Un successo editoriale che rivela una fragilità strutturale
Dal punto di vista editoriale, Illusioni è un caso emblematico: un libro che ha avuto enorme successo proprio per la sua capacità di parlare a un pubblico in cerca di risposte semplici in tempi complessi. Ma per un lettore esigente, abituato a testi che non temono la contraddizione e la profondità, la seconda parte risulta debole, quasi una fuga dalla complessità introdotta nella prima. La struttura bipartita del libro — realismo iniziale, spiritualismo finale — genera una dissonanza che può essere letta come incoerenza stilistica o come strategia editoriale. In entrambi i casi, il risultato è un’opera che promette molto e mantiene solo in parte.

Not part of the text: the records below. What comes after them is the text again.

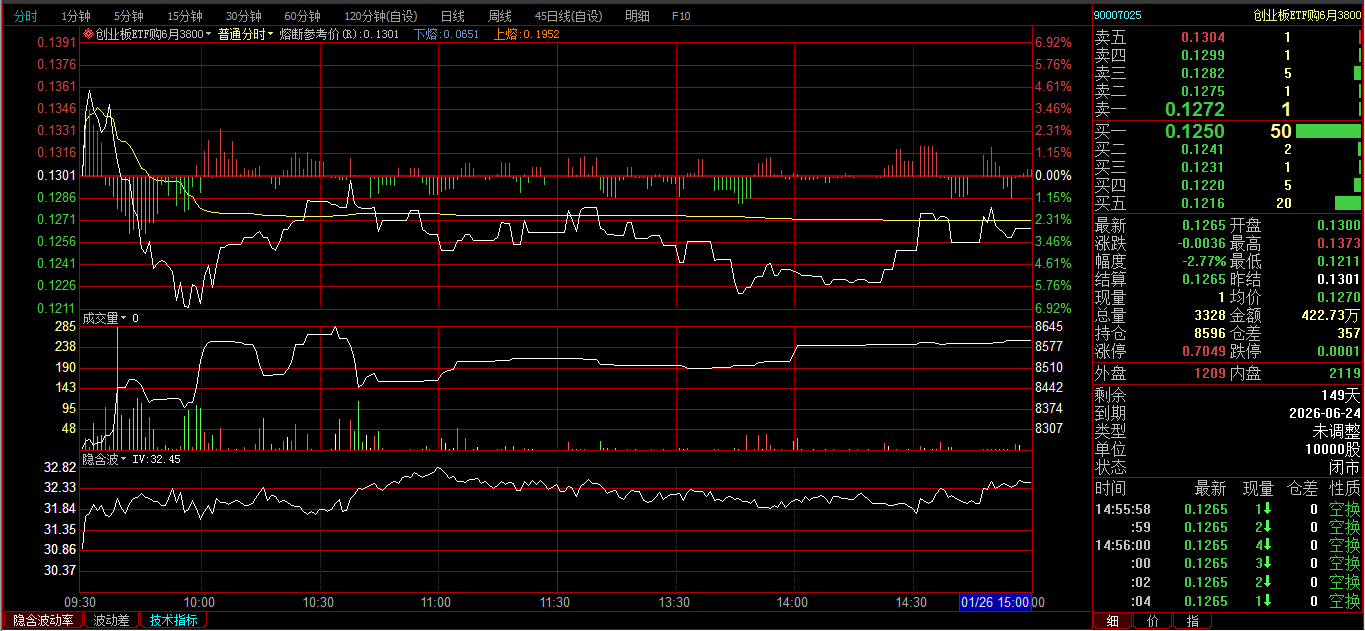The image size is (1365, 631).
Task: Open the 明细 detail view
Action: [x=637, y=16]
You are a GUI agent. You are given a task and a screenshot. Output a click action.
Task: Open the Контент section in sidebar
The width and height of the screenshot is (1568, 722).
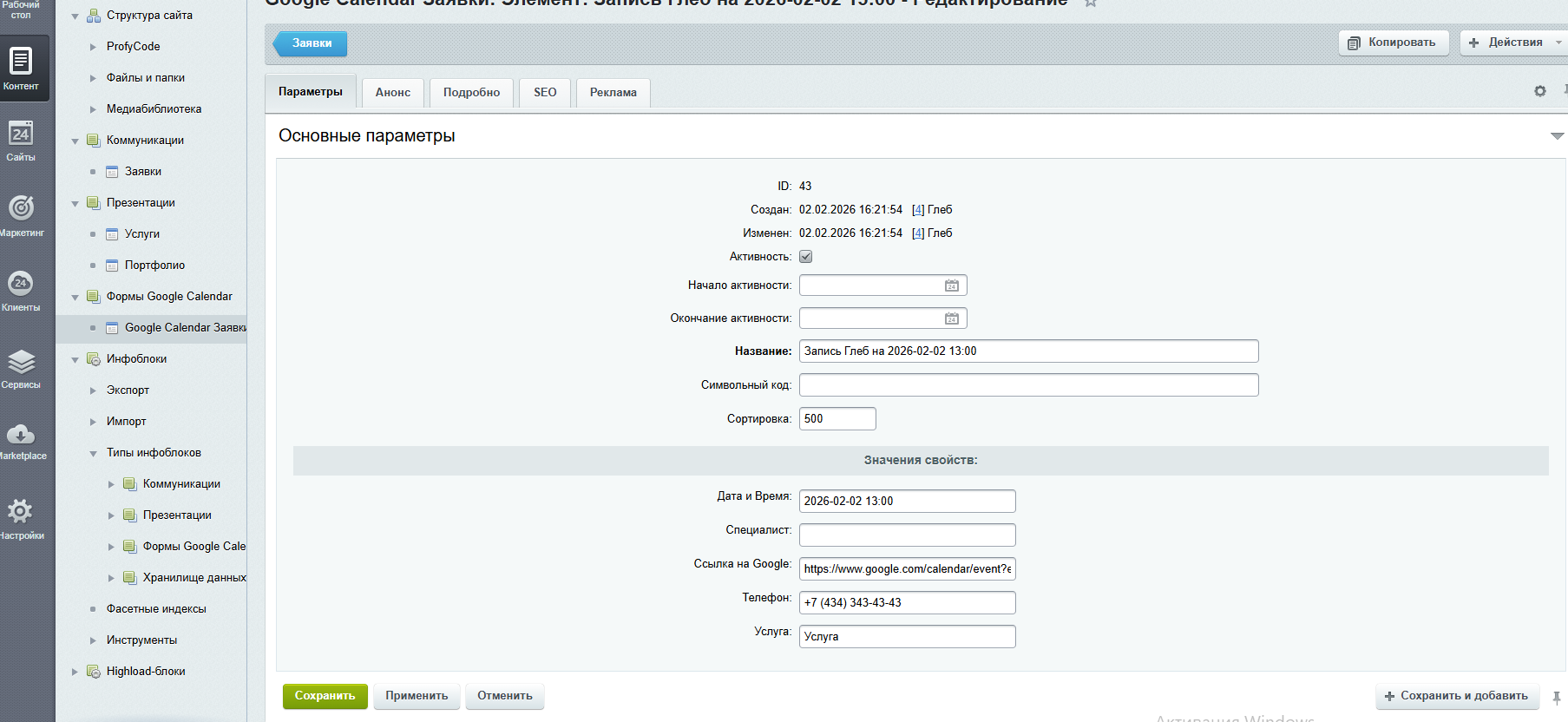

Eppure Illusioni resta un testo utile, se letto con attenzione selettiva. La prima metà merita di essere studiata come esempio di scrittura autobiografica efficace, capace di evocare paesaggi interiori attraverso immagini esterne. La seconda metà, invece, può essere utile come documento storico: testimonianza di una stagione editoriale in cui la spiritualità si è fatta slogan, e la profondità si è confusa con la leggerezza.

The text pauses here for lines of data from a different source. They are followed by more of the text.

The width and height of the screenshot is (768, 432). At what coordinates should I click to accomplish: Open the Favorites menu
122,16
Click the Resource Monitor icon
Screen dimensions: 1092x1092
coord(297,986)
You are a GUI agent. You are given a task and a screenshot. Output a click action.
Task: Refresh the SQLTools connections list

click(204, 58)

Il messia riluttante e i profeti digitali
In chiusura, è inevitabile una riflessione più ampia. Il personaggio di Shimoda, pur nella sua ambiguità narrativa, anticipa una figura oggi diffusissima: il guru improvvisato, il dispensatore di verità assolute, il profeta digitale. Già al tempo della pubblicazione del romanzo, la ricerca di risposte semplicistiche alle domande esistenziali era un fenomeno diffuso, ma oggi — nell’epoca della rete e dell’algoritmo — si è amplificato in modo esponenziale.

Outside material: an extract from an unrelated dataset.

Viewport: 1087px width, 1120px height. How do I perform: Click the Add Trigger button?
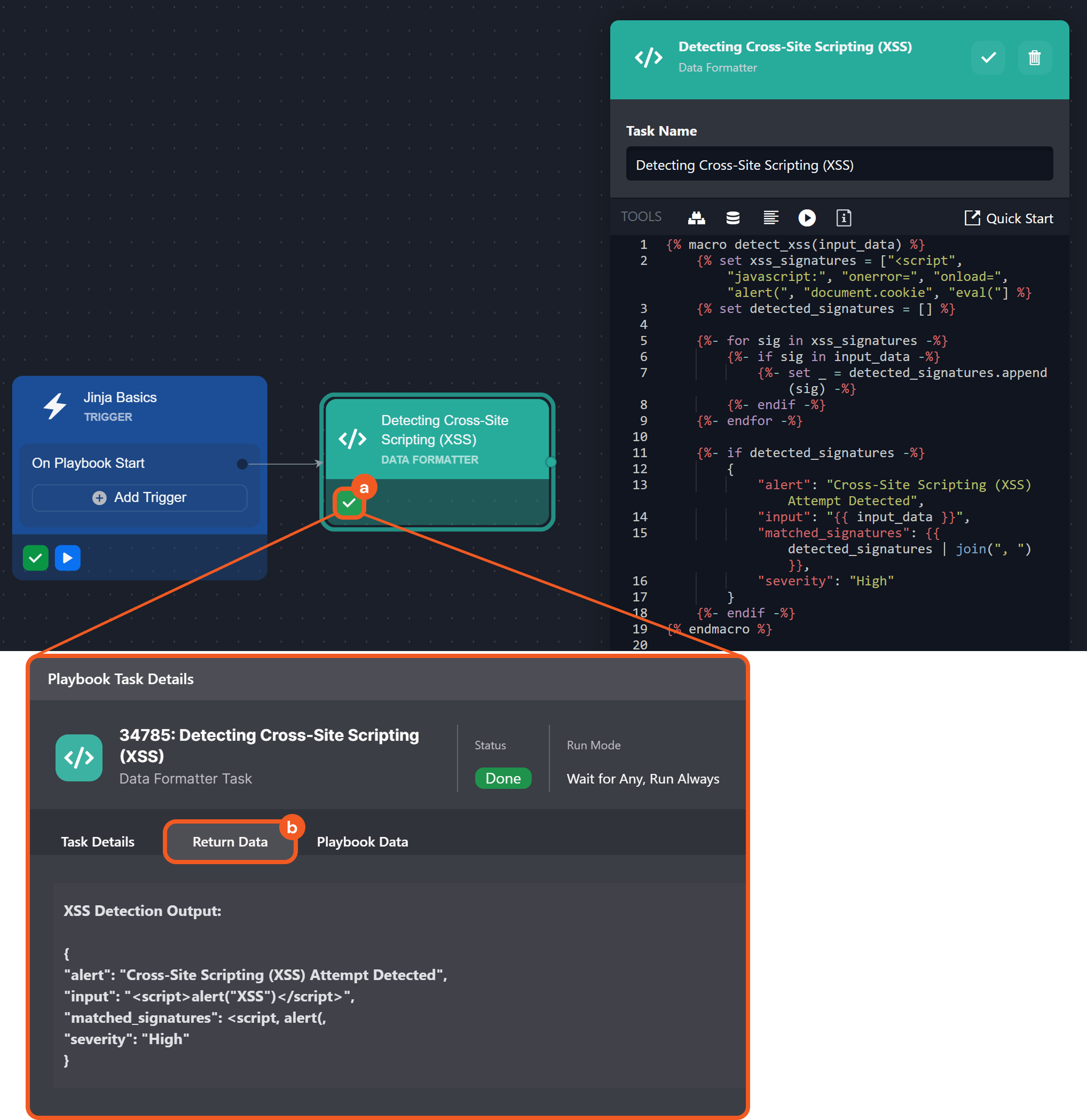(x=140, y=498)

La spiritualità semplificata, veicolata da frasi motivazionali e video virali, rischia di sostituire il pensiero critico con l’adesione emotiva. Illusioni, nella sua seconda parte, sembra anticipare questa deriva: il messia riluttante diventa un influencer ante litteram, e il lettore rischia di confondere la profondità con la consolazione.
Per questo, oggi più che mai, è necessario distinguere tra chi cerca davvero — con fatica, dubbio e rigore — e chi offre scorciatoie. La verità non è un prodotto da vendere, ma un processo da attraversare. E ogni libro che la promette in forma di slogan merita di essere letto con attenzione, ma anche con vigilanza.